When tradition deserves a break

Upsetting a convention caused uproar, so is it right to break with tradition?

Yaroslav is assistant priest at Holy Trinity, Sloane Square, London.

A robed and seated man, in a speaker's chair talks and gesticulates.
The House of Common's Speaker.
Parliament TV.

“Nearly a quarter of a century has passed since a speaker of the Commons stood down from its high chair with dignity and to applause.” Thus wrote Andrew Rawnsley in the Guardian this Sunday. Last week the House of Commons erupted. An unedifying lava-spew of recrimination and anger flowed through the corridors of power as the Speaker of the House, The Right Honourable Sir Lindsay Hoyle, broke parliamentary convention to the seeming benefit of the Labour Party. Memories of his predecessors’ playing fast-and-loose with Parliamentary procedure pushed buttons. The SNP’s Gaelic fury founded a flurry of calls for the Speaker to step-down, and it was not until he gave a near-tearful apology that some calm seemed to be restored. Opponents cried foul - ‘how dare he upend the conventions of the House!?’ - while supporters jumped to his aid - ‘he was just trying to protect MPs from further harassment over the Israel-Gaza debate!’ - and everyone was unhappy…  

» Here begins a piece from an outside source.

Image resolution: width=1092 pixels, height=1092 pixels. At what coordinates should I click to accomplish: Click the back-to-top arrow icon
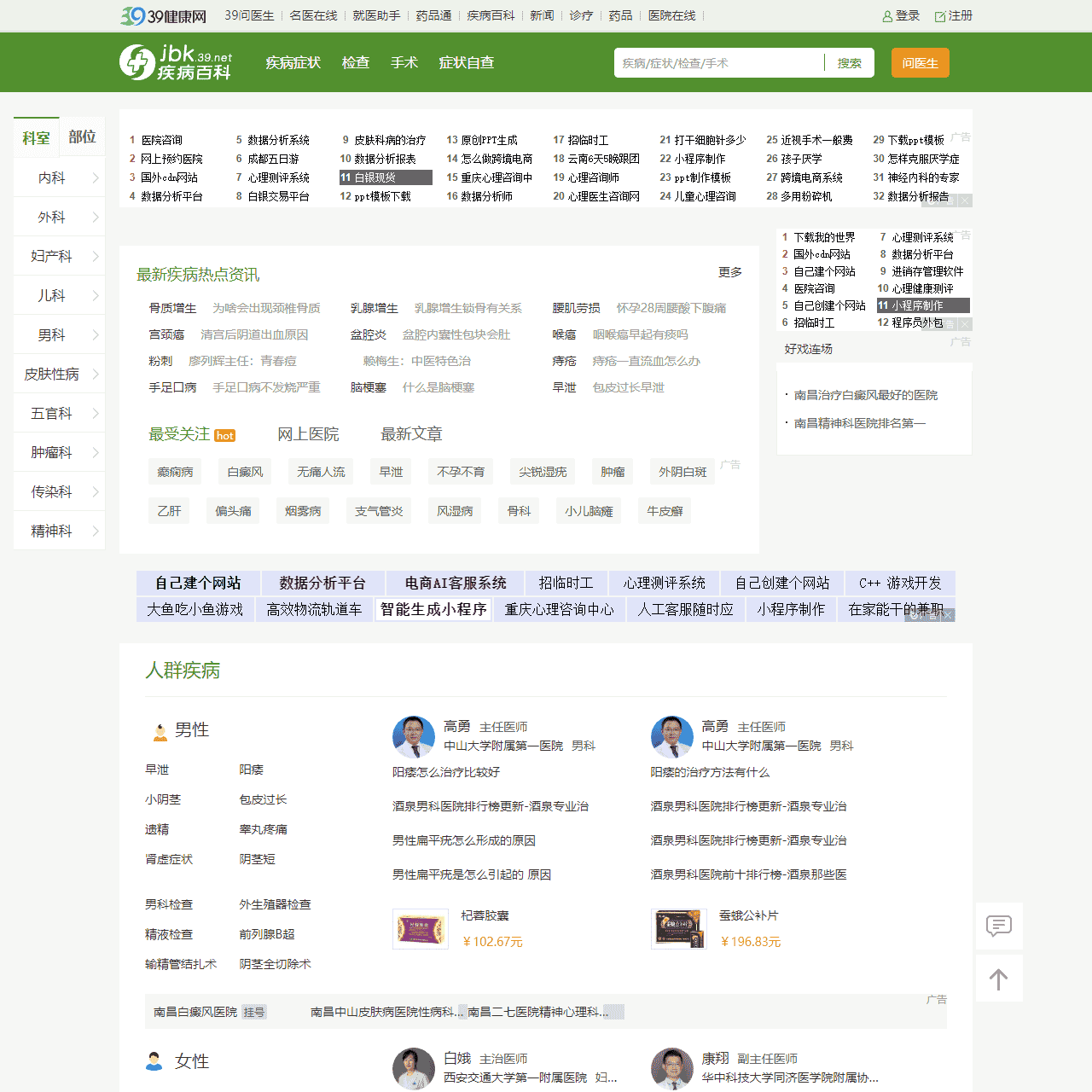pyautogui.click(x=999, y=978)
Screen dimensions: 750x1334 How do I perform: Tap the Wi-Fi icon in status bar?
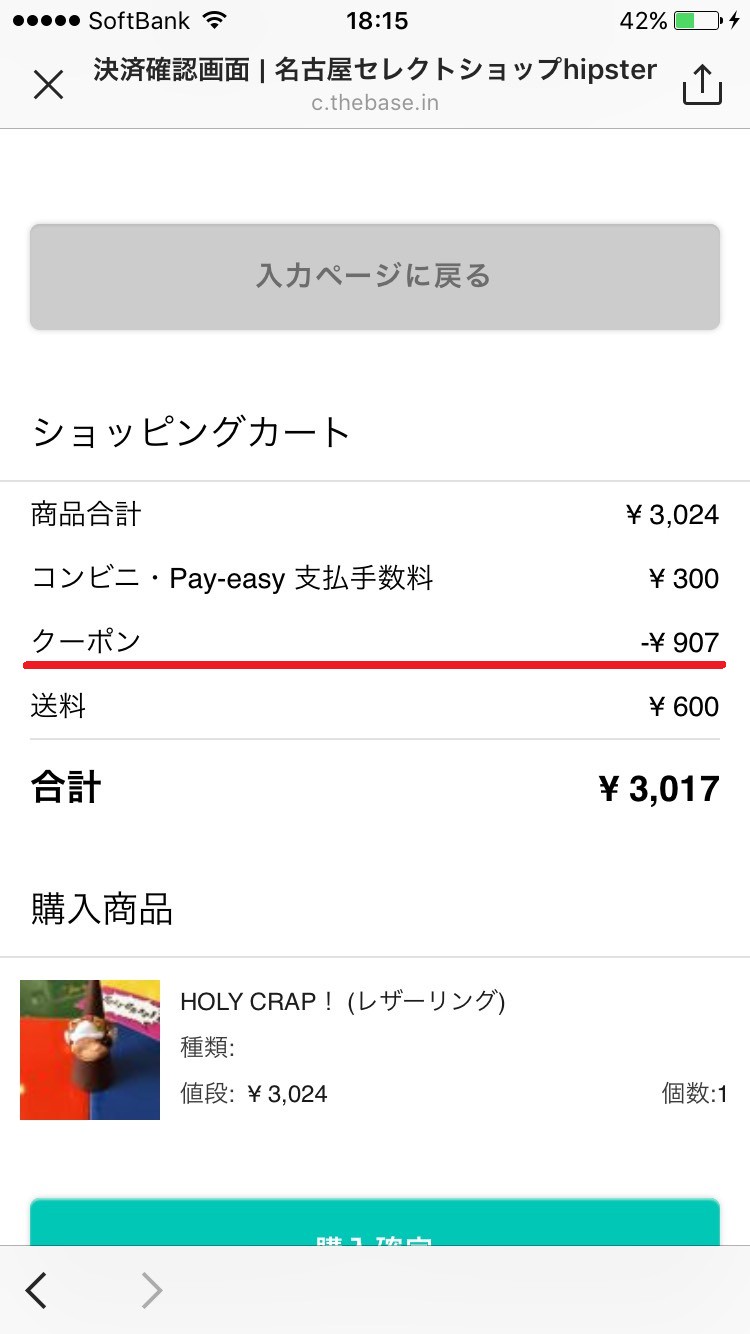tap(213, 20)
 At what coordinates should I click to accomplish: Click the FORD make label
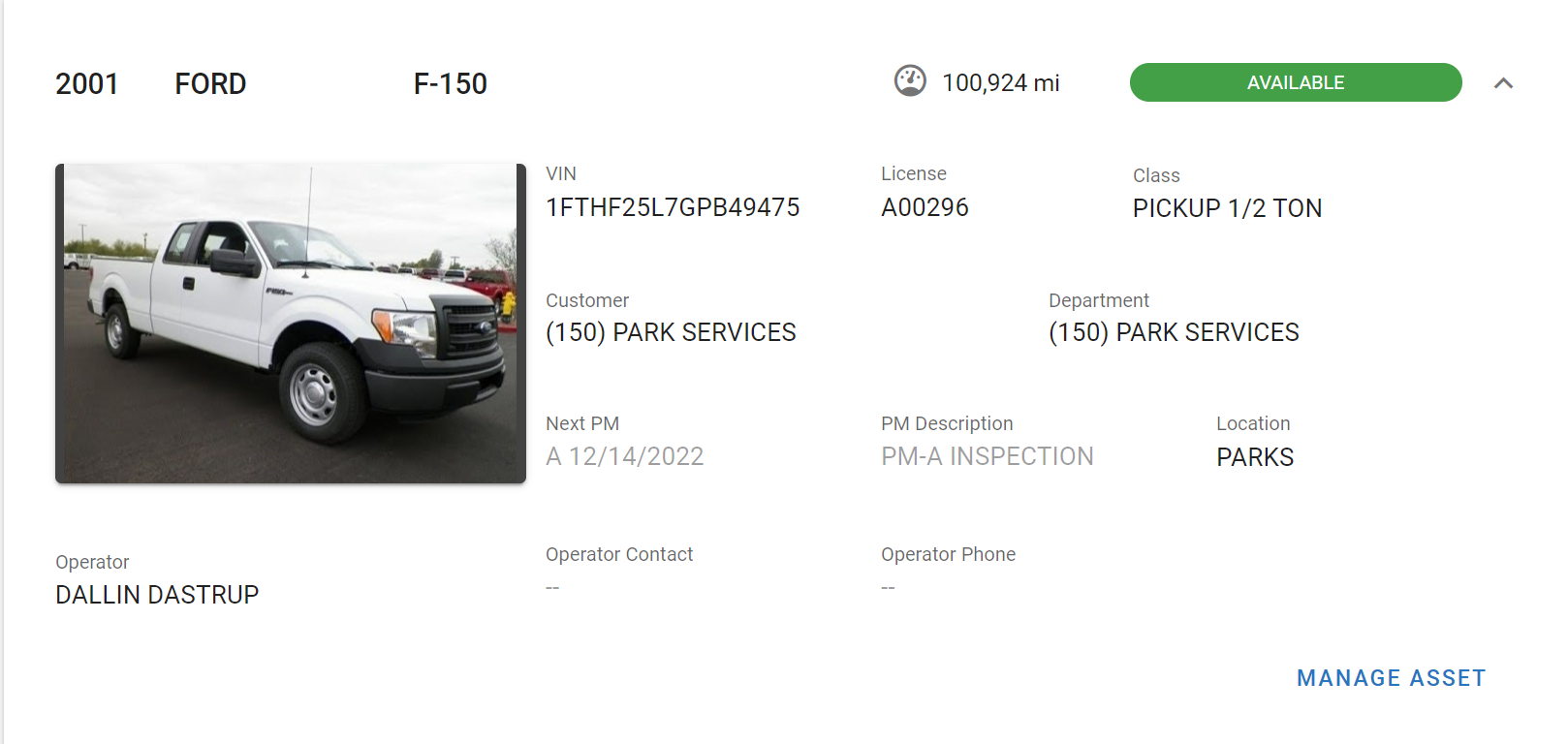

The technicalities of this convention (that multiple amendments are not called upon for voting during an Opposition Day Debate) are less interesting to me than the fact that the convention exists. ‘Convention’ is another word for ‘tradition’. Traditions are important. Our famously ‘unwritten’ Constitution relies heavily on tradition, especially for the smooth running of Parliament. Rather than having the process of legislating and governing micro-managed with procedural minutiae, the Commons operate on the basis of nurturing and conforming to its traditions. In essence, the House of Commons operates on the basis of respect - by respecting the traditions of the House, Parliamentarians grow to respect each other as fellow followers of tradition. Exterior action builds-up interior disposition. Practice influences sentiment. 

At least, that’s my romantic take on it. Traditions give some coherence to a society - from the society of elected MPs right through the society of a nation - and allow it to flourish. Traditions bind people together. Traditions unite. You may come from a different part of the country than your neighbour, have different family values, have a different religion or skin-colour or education-level, etc…but you can be united in the traditions you follow. Whether it’s having a roast on a Sunday, going to a Carol Service in December, singing Three Lions in a World Cup year, the traditions you share despite all other differences give you a common cause with those around you. 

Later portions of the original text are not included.